[Start of section]

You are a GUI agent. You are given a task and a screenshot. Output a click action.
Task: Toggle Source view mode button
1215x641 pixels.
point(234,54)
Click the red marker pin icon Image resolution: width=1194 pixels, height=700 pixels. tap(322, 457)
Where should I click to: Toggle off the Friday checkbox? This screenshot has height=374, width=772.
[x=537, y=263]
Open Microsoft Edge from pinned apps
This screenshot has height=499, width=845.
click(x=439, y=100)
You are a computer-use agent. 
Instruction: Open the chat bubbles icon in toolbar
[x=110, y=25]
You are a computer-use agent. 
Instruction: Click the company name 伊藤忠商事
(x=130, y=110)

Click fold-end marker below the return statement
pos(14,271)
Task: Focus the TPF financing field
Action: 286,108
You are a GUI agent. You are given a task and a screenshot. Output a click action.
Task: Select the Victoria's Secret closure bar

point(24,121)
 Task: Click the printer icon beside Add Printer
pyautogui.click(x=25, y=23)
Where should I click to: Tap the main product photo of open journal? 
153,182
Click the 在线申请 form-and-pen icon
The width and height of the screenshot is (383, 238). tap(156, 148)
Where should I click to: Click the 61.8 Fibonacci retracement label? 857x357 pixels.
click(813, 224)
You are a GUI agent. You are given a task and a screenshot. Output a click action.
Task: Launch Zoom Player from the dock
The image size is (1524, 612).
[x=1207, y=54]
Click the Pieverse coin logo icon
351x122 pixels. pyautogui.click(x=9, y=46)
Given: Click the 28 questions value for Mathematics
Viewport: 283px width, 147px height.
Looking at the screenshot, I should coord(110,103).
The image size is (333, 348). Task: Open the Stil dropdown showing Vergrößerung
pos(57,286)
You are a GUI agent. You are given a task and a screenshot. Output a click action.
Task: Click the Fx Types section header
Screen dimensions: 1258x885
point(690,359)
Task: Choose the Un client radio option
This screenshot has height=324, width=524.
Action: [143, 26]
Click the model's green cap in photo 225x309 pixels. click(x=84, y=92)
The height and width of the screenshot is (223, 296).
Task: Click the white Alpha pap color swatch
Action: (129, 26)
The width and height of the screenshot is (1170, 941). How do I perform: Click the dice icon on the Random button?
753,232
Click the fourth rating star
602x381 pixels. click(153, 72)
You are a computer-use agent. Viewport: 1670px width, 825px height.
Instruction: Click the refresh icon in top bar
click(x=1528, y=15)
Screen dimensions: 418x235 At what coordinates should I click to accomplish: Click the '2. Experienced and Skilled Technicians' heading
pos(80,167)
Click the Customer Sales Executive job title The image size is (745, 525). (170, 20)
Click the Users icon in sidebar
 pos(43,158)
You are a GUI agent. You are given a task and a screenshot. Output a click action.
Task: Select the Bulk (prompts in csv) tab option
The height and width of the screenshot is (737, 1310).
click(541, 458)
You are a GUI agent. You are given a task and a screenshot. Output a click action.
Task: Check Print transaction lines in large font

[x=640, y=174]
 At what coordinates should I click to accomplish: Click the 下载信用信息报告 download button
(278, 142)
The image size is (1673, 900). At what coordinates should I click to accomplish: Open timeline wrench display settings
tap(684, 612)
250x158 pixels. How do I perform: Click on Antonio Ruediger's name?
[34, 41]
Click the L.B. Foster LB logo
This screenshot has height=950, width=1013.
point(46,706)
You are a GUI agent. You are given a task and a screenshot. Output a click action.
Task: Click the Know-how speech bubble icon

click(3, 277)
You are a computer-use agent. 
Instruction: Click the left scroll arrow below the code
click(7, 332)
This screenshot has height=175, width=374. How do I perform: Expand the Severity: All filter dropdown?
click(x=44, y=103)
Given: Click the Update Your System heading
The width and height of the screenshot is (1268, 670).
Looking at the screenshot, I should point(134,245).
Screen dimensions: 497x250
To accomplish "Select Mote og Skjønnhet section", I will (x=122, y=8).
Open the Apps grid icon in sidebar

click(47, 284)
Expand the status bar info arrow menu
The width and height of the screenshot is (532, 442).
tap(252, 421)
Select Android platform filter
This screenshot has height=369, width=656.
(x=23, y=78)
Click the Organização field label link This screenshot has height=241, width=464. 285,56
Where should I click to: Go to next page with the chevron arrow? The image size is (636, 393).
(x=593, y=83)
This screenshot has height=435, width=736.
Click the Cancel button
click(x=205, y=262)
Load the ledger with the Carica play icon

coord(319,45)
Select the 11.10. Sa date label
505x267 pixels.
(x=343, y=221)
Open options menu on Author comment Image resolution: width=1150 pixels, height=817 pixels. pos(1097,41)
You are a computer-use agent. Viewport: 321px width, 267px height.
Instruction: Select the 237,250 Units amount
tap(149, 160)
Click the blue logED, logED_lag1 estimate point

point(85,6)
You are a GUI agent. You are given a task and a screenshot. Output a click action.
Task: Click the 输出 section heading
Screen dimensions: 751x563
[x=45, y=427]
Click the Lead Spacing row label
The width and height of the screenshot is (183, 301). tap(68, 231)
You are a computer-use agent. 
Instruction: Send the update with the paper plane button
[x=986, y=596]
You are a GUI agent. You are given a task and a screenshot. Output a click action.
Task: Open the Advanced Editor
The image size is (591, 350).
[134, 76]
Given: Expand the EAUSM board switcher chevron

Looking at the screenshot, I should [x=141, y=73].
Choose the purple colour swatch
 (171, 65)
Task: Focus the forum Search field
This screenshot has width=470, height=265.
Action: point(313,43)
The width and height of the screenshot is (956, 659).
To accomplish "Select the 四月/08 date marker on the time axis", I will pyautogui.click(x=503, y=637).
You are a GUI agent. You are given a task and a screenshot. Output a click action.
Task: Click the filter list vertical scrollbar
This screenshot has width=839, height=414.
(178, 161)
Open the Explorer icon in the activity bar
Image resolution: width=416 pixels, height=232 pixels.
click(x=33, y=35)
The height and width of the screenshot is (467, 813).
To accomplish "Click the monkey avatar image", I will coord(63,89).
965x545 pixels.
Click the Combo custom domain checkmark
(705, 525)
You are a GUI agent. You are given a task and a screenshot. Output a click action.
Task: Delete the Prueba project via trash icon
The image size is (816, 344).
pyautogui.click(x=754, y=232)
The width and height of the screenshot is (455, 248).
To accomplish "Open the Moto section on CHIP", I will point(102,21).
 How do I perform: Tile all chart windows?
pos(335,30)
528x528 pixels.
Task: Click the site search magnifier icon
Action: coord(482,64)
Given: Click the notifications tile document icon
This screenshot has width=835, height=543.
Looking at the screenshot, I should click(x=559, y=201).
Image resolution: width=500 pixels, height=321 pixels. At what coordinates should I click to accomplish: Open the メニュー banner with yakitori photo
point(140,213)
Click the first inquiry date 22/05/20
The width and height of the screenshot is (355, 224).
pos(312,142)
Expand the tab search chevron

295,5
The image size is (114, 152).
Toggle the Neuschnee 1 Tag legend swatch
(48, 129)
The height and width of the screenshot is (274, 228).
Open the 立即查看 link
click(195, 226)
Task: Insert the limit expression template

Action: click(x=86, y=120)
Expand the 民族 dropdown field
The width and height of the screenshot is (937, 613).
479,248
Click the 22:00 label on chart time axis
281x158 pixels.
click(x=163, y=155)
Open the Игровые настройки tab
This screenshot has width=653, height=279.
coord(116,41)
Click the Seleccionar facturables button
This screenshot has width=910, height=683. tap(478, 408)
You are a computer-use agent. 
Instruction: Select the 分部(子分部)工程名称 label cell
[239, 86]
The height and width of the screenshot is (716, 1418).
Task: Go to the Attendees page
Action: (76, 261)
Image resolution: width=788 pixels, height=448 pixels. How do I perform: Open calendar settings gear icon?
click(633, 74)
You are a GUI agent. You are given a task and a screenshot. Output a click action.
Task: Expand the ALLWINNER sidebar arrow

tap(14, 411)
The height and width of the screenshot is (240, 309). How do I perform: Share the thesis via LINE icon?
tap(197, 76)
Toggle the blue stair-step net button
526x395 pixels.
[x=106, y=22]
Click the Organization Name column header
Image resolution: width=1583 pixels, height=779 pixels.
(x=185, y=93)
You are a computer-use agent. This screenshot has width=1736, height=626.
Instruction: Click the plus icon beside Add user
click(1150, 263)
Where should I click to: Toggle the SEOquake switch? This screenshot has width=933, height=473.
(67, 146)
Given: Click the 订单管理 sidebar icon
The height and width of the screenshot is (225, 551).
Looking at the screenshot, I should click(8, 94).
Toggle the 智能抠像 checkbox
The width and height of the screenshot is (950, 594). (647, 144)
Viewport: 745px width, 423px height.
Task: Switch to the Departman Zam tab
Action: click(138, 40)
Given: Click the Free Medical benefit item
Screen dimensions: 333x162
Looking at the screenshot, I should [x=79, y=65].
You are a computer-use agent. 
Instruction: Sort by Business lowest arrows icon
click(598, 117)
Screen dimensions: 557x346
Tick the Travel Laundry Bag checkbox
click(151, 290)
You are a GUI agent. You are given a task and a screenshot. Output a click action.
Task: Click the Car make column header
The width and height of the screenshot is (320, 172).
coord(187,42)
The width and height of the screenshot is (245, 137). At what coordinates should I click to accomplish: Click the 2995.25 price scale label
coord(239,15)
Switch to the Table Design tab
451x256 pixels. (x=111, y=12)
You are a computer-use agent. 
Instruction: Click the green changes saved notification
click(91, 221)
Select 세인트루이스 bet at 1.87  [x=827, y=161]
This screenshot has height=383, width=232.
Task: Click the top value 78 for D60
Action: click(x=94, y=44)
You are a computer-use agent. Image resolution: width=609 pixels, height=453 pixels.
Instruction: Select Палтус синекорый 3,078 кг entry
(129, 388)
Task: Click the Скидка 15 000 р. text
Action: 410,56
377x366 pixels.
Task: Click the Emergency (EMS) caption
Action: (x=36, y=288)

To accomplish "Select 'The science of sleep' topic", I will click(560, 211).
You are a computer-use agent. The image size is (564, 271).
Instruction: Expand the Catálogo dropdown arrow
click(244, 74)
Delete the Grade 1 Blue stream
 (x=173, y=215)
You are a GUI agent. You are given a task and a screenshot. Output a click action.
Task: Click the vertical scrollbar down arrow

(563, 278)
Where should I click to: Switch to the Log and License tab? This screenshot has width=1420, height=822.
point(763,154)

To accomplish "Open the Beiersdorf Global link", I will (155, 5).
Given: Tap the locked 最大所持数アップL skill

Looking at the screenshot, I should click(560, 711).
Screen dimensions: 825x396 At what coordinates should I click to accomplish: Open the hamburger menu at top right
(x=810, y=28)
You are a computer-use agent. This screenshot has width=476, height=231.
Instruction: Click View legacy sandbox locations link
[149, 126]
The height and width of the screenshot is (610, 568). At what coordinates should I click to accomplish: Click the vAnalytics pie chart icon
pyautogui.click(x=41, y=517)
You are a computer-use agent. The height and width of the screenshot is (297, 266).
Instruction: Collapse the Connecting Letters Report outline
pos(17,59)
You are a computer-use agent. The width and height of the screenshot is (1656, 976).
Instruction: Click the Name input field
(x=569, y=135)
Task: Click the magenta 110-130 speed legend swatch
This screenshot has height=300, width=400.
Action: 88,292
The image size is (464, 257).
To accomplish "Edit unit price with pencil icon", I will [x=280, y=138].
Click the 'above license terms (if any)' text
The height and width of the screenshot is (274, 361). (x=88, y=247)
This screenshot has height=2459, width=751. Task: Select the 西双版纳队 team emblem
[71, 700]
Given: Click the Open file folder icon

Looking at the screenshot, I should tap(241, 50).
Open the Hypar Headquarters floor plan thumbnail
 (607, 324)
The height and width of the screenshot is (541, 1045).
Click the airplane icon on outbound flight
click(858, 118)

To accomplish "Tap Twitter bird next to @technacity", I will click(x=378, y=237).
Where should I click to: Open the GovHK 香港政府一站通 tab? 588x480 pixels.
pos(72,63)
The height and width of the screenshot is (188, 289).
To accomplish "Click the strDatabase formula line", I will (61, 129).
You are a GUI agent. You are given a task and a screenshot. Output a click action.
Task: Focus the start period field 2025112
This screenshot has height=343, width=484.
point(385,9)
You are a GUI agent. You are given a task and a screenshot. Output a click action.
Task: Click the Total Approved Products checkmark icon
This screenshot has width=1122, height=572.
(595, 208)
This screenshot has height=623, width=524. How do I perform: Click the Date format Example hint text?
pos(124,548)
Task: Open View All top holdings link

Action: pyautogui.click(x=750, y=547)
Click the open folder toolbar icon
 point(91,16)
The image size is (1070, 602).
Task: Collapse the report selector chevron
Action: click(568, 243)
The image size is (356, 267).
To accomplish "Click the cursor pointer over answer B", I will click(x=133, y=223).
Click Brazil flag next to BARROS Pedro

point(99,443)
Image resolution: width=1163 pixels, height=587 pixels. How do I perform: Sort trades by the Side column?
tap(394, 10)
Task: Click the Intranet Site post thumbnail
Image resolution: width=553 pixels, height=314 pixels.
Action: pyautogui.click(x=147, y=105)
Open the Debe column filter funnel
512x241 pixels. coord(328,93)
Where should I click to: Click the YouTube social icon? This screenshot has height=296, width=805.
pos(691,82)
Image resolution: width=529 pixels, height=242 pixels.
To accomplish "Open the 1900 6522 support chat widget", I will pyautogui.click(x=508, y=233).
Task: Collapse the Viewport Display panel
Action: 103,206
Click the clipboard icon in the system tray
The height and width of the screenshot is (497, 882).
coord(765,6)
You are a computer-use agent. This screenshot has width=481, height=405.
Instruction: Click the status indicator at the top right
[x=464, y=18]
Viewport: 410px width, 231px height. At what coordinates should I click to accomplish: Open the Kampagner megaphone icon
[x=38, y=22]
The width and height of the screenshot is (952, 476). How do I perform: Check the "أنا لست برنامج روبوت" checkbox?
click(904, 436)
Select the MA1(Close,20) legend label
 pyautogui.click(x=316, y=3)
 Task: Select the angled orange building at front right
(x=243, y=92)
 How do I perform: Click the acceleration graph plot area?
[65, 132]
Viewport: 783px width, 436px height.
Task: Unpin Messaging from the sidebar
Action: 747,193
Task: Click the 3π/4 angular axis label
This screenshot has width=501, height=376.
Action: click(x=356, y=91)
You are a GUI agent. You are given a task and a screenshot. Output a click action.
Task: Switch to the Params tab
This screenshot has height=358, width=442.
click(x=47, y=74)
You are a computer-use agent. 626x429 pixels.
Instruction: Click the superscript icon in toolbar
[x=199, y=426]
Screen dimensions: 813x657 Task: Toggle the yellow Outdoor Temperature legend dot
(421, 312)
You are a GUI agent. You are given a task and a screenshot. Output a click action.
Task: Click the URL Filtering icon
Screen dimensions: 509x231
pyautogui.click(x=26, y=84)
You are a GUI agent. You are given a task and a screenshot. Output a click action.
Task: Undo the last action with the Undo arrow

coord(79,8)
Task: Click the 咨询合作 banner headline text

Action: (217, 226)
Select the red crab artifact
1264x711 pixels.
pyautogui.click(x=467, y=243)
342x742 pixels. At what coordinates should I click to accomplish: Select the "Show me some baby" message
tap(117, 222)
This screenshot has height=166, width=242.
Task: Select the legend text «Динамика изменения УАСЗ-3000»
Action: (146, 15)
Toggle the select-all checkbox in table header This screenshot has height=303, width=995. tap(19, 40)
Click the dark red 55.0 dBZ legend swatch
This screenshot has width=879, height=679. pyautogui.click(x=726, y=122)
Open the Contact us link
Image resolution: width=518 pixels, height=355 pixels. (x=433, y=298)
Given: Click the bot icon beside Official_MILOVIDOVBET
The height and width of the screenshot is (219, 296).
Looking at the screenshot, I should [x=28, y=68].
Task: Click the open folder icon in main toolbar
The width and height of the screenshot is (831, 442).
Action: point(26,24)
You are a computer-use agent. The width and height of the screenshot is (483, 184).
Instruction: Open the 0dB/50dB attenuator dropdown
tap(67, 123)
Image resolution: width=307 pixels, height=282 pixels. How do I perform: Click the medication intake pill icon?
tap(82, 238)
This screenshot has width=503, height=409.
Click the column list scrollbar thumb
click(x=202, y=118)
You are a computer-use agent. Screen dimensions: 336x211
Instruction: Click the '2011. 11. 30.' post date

[End of section]

Assignment:
The answer should be the first line of the material and every line after it through the line containing "Click the red", exactly as written, and nothing else.

Response to this exercise:
You are a GUI agent. You are given a task and a screenshot. Output a click action.
Task: Toggle Source view mode button
1215x641 pixels.
point(234,54)
Click the red marker pin icon Image resolution: width=1194 pixels, height=700 pixels. tap(322, 457)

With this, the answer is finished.